In sum, it was drab and boring. Donald couldn’t imagine a design so bare rising from the deserts of Dubai alongside the great new breed of self-sustaining skyscrapers. He certainly couldn’t see what the Senator wanted him to do with it, other than maybe burn it to the ground.
“More detail,” he murmured, repeating the Senator’s words. He flipped through the rest of the folder, looking for hints, for context.

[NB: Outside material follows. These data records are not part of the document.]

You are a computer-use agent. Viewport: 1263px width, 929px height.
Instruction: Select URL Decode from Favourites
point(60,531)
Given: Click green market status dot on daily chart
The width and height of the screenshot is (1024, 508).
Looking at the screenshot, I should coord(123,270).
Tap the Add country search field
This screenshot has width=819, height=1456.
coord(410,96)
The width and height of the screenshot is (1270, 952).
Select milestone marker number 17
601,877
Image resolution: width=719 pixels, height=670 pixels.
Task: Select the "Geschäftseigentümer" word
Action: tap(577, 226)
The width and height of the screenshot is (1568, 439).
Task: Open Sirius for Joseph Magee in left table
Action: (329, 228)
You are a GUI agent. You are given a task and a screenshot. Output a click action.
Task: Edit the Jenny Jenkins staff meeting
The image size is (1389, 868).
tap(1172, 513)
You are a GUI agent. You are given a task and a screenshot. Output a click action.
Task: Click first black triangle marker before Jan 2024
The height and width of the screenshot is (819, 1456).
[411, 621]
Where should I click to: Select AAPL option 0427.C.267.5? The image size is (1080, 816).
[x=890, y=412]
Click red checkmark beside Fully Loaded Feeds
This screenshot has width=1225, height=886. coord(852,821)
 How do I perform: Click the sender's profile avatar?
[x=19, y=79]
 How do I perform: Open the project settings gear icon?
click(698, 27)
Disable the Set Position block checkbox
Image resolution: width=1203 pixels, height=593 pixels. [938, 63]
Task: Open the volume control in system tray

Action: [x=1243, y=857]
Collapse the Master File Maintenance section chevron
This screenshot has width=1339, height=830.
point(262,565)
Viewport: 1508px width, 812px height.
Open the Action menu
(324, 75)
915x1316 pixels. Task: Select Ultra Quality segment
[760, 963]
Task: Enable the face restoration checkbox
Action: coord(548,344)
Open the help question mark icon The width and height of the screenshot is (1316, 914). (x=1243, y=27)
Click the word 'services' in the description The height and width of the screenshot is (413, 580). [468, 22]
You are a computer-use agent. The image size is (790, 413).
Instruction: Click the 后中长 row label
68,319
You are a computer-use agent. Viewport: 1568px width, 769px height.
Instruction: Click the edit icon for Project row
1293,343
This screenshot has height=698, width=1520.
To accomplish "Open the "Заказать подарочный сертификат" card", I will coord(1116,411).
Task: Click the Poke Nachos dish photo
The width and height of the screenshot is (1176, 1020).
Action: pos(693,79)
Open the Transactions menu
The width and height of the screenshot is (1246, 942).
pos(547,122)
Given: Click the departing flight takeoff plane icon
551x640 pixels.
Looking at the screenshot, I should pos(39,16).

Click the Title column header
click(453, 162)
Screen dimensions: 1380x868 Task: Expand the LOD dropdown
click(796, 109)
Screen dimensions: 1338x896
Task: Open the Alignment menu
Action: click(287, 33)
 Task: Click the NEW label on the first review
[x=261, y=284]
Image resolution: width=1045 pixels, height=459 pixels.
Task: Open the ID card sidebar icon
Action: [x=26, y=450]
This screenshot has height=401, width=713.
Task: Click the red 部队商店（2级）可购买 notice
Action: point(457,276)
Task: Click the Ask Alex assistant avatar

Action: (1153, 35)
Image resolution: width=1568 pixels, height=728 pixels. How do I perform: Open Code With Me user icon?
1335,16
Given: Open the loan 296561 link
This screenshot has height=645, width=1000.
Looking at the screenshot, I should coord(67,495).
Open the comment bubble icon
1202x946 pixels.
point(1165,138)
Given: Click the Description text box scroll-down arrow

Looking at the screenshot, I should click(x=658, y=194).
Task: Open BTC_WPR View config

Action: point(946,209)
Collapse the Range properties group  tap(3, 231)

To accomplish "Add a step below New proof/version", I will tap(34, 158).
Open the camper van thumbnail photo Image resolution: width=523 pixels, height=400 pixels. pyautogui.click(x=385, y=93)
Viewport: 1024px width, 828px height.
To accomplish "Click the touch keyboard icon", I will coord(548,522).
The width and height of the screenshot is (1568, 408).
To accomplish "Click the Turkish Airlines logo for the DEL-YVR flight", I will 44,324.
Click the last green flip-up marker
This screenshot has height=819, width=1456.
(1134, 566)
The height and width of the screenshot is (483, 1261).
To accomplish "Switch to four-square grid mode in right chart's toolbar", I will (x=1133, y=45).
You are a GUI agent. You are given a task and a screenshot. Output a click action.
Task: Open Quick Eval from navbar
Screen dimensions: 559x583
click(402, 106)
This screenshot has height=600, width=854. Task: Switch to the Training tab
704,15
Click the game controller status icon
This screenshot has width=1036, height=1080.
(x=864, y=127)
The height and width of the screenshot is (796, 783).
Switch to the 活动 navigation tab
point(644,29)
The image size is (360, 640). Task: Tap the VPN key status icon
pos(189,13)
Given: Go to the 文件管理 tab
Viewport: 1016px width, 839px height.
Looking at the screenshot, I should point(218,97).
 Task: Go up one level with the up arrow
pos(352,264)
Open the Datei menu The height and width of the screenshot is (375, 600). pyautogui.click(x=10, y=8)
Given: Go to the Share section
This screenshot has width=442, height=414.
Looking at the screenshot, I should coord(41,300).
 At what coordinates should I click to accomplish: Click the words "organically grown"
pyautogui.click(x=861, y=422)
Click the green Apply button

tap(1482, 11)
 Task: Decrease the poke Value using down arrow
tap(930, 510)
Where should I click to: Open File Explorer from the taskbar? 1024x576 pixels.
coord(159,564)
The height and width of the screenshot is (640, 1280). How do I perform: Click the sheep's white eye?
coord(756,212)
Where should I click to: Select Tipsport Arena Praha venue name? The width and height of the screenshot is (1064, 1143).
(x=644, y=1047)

“Hm.” Thurman sipped from his water bottle.
“Wait.” Donald studied a list of requirements written up as if by a prospective client. “This looks like a design proposal.” Words he had forgotten he’d ever learned caught his eye: interior traffic flow, block plan, HVAC, hydroponics—
“You’ll have to lose the sunlight.” Senator Thurman’s chair squeaked as he leaned over his desk. He moved Donald’s sweating bottle to a coaster and wiped the leather dry with his palm.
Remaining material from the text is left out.